At this point in the interview, we’re standing in the middle of the casket selection room.

There are 17 caskets around us, all in different wood finishes, and we’re talking about appreciating life. The job gets harder when you’re dealing with kids, he tells me.

“There’s an eight-year-old girl. We’ll be getting ready for her wake tomorrow,” he said at that time.

It puts his life into perspective. At the end of his day, he can still go home to his nine-year-old son.

“[Maybe] he has a little homework to do, or he’s a little whiny [but] that’s really not a big deal, is it?”

There’s a little ache in his voice here. Funeral home staff are light-hearted folks, with whistling and jokes, but it’s still a business about death. There’s still tragedy and sobering loss.

Bailey’s kids must be different, though. Unlike most children, they understand a little more about death. Their dad is around it every day, after all.

“We just started [explaining it with] … ‘when people die, daddy gets them and puts them on the table at work.’”

The questions don’t stop, though.

“There’d be something on the news about somebody who died somewhere,” Bailey said. “And [my son would] ask me did I get up last night to get that body. ‘Did you get that guy, daddy? Is he on your table?’”

It all seems so casual now to the ex-farm boy who grew up on tractors, watching life and death happen with each passing generation of cows and calves.

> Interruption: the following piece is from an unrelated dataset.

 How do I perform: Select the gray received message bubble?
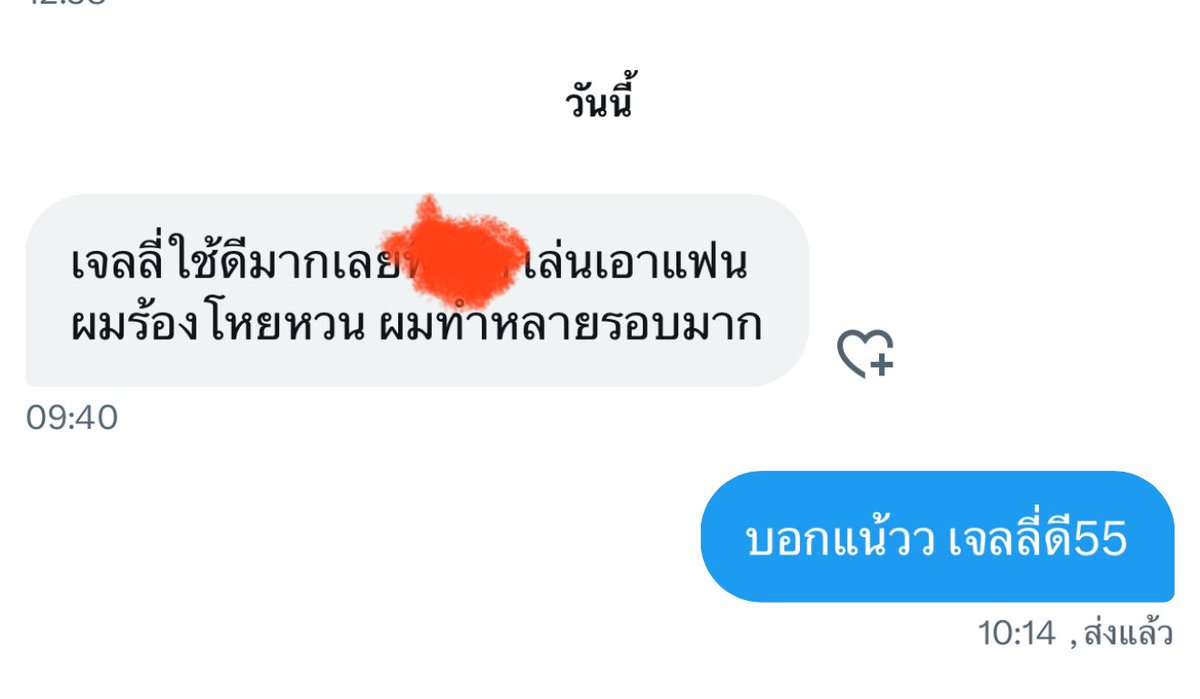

“This is a dead animal. I need to deal with it, so you just do what you do,” he said. “[It’s] on a different level with people, but it’s just a dead person. Something needs to happen.”

After years in the business, Bailey said, funeral directors become familiar with the peak season for deaths — the weeks after Christmas. That’s why, between Reid & Sons and their two affiliate funeral homes, there are 17 decedents waiting for burial or cremation.

“There’s something internally with a lot of [terminally ill] people that can help them along so they make it to Christmas,” he said. “And after Christmas … they let themselves go then.”

At social gatherings, Bailey said he needs to keep up his professionalism, being guarded with his words.

Not everyone wants to overhear details behind a death after all, because it might be their neighbour. Or their cousin. Or best friend.

“If … you’re at a bar somewhere, you can’t just get loaded up and get up on the tables and dance or get in a fight because you’re the funeral director,” Bailey said. “You’re always on, if you will.”

The conversation gets easier from here. I ask if he’s superstitious. He’s not, though his son saw a ghostly apparition once. Does he still have a favourite flower? “The light ones,” he said.

Most embalming takes place at their affiliate, Gordon F. Tompkins Funeral Home on Colborne St., but sitting on the counter of Reid and Sons’ basement embalming room, there’s an urn with one half of a married couple inside. The other is on its way, but I wonder how an entire person can be held in two handfuls.

“They’ll be together in this urn forever,” he said.

Behind us is what Bailey’s sons call “his table.” It’s a bed, slightly shaped like a surgical table, where people are made to look peaceful in death.

It can’t have always been easy for Bailey, so I ask him what his first time embalming was like — before two years of training in Humber College’s funeral services program.

Here’s a memory that’s lasted throughout his 16-year career. He tells me that everyone in the business has their stories they cling on to. This seems to be one of his.

An 18-year-old Bailey, a few weeks into working for the local funeral home, was asked to embalm the body of a hockey teammate, a boy he’d sat next to on the school bus.

“Friday night I’m playing hockey with the guy … and on Saturday night I’m looking at the inside of his head,” he said. “The funeral director then said to me, ‘You’re not doing this for you. You’re doing this for his mum and dad.’”

Now embalming is routine. It only takes two hours, but families are always impressed with the work.

“They think we’ve done a wonderful job but we’ve basically just given them a better image to say goodbye to, rather than what they saw at the nursing home or at the hospital.”